◆ **WRITTEN TASK**
Can you print, word for word, the part of the altitude-training article that opens with the words containing "[UPDATE: Sam McGlone" and closes with "elite athlete population."?

◆ **EXTRACT PROVIDED**

As it happens, the Australian Institute of Sport, working with Australia’s national swim team, has just published a massive new study of altitude training in the European Journal of Applied Physiology. They took 37 elite swimmers and divided them into three groups:
- “Classic” altitude training: three weeks in Sierra Nevada, Spain (2,320 m) or Flagstaff (2,135 m);
- LHTL, spending at least 14 hours a day for three weeks at simulated 3000 m at the Australian Institute of Sport in Canberra;
- a control group that didn’t go to altitude.
To assess the effects of altitude training, they looked at blood parameters like total hemoglobin mass, and measured race performances 1, 7, 14 and 28 days after returning from altitude, as well as assessing season-long performance profiles (including performance at the World Championships).
Let’s start with the good news. Unlike the previous study, this study did find a clear increase in total hemoglobin mass, of about 4%, in both altitude groups. Here’s the individual scatter:
But what about performance? There, the results weren’t so good:
Or in words:
Swimming performance was substantially impaired for up to 7 days following 3 weeks of either Classic or LHTL altitude training. Despite ~4% increases in tHb resulting from both Classic and LHTL altitude training, there were no clear beneficial performance effects in the 28 days following altitude… A season-long comparison of two tapered performances at major championships also did not reveal a benefit for athletes who completed mid-season altitude training despite the substantial physiological changes associated with the altitude.
So does this “prove” that altitude training doesn’t help endurance performance? Of course not. But it’s a pretty interesting data point. This is the Australian swim team — one of the world’s powerhouses — supported by the Australian Institute of Sport, who have done lots of research into altitude training, and believe in it enough to construct an altitude house on their campus. They understand how it’s supposed to be done, and they executed it effectively enough to produce hemoglobin changes… but still, they didn’t manage to improve performance. If anything, they got worse.
If you’re doing altitude training, are you confident that you’re doing it better than they are?
[UPDATE: Sam McGlone and Paulo Sousa raised an important point on Twitter: the swim distances that they tested in this study were 100 or 200m. That’s pretty short – I don’t know the numbers for swimming, but maybe 50% aerobic at most? Here’s what the researchers say:
Based on the calculated aerobic contribution to energy production during competitive 100 and 200 m swimming races, the 3.8% increase in tHb we observed could elicit a 0.3–0.7% improvement in race time… Although improvements of this magnitude are equivalent to the smallest worthwhile change for swimming performance, detecting such changes can be difficult due to the variability associated with racing and the modest sample sizes available when targeting an elite athlete population.
Certainly something to keep in mind in interpreting this study.]

◆ **DATA PROVIDED**
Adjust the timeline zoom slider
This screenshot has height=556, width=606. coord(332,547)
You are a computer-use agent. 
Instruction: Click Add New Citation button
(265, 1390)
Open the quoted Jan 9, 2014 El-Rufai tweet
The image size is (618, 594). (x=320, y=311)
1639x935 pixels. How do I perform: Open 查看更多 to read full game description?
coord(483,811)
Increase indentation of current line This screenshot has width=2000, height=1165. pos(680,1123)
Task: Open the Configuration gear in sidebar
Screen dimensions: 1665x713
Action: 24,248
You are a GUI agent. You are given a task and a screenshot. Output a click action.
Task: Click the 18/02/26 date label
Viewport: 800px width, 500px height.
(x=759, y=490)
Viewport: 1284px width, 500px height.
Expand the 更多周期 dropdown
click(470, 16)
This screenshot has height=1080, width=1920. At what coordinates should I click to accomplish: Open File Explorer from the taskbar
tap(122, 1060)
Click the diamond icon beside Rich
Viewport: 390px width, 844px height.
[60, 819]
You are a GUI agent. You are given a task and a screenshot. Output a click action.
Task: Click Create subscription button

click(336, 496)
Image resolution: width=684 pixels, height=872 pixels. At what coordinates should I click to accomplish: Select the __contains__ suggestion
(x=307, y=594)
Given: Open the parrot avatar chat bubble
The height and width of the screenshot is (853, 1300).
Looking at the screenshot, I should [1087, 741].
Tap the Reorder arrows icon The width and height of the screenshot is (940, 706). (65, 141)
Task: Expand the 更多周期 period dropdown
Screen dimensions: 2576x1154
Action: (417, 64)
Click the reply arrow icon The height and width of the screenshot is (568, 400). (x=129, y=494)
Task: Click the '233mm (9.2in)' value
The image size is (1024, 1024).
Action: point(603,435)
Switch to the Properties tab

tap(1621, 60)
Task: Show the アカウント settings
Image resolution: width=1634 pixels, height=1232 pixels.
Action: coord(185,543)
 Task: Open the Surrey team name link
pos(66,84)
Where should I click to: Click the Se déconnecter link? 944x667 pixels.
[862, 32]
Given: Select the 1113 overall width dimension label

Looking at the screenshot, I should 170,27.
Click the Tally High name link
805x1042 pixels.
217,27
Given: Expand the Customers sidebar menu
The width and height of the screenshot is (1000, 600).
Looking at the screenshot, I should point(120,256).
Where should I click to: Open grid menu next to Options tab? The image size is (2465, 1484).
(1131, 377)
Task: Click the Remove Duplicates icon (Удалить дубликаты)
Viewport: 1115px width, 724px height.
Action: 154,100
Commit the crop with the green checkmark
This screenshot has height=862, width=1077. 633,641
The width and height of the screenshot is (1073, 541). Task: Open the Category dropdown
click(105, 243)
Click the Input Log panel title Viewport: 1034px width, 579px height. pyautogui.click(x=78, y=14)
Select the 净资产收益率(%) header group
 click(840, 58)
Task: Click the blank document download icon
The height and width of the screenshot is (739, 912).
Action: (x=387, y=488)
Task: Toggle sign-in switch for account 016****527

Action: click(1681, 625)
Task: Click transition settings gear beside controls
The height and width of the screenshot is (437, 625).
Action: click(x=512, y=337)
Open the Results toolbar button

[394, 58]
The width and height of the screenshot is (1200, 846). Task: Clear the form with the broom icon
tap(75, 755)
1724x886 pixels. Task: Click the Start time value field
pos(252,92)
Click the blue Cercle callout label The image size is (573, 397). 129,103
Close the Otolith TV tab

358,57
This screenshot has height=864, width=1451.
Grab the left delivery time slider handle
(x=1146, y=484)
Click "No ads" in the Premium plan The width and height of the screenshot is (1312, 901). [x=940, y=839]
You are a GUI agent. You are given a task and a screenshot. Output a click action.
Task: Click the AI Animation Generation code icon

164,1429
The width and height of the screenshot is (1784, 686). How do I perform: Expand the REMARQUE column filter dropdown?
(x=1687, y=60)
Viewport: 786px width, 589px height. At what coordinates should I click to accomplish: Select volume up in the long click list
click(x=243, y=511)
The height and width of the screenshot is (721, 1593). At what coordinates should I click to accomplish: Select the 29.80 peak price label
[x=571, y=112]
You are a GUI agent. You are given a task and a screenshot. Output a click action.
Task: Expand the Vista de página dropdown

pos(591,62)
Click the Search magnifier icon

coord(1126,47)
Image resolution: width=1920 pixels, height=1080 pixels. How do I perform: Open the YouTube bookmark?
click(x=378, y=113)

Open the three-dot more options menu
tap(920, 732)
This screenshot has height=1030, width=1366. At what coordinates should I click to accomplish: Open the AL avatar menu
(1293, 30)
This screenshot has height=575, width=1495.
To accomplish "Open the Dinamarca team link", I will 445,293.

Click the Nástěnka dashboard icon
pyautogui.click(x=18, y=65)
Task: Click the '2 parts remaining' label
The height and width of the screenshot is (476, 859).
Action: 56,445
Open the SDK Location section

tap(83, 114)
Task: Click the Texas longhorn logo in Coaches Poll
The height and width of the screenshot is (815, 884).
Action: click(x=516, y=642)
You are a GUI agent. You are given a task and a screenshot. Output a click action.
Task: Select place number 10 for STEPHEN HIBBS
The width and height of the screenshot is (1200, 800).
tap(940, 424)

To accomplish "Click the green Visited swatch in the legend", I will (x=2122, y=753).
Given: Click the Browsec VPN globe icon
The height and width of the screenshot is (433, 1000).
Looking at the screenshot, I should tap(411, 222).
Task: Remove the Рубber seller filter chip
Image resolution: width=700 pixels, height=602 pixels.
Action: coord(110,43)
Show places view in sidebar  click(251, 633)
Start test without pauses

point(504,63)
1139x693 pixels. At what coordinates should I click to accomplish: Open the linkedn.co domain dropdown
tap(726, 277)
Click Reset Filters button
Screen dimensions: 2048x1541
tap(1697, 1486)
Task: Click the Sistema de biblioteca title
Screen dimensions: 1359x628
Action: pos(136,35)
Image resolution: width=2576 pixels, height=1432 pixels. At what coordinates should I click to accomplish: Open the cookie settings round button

◆ **EXERCISE ANSWER**
[UPDATE: Sam McGlone and Paulo Sousa raised an important point on Twitter: the swim distances that they tested in this study were 100 or 200m. That’s pretty short – I don’t know the numbers for swimming, but maybe 50% aerobic at most? Here’s what the researchers say:
Based on the calculated aerobic contribution to energy production during competitive 100 and 200 m swimming races, the 3.8% increase in tHb we observed could elicit a 0.3–0.7% improvement in race time… Although improvements of this magnitude are equivalent to the smallest worthwhile change for swimming performance, detecting such changes can be difficult due to the variability associated with racing and the modest sample sizes available when targeting an elite athlete population.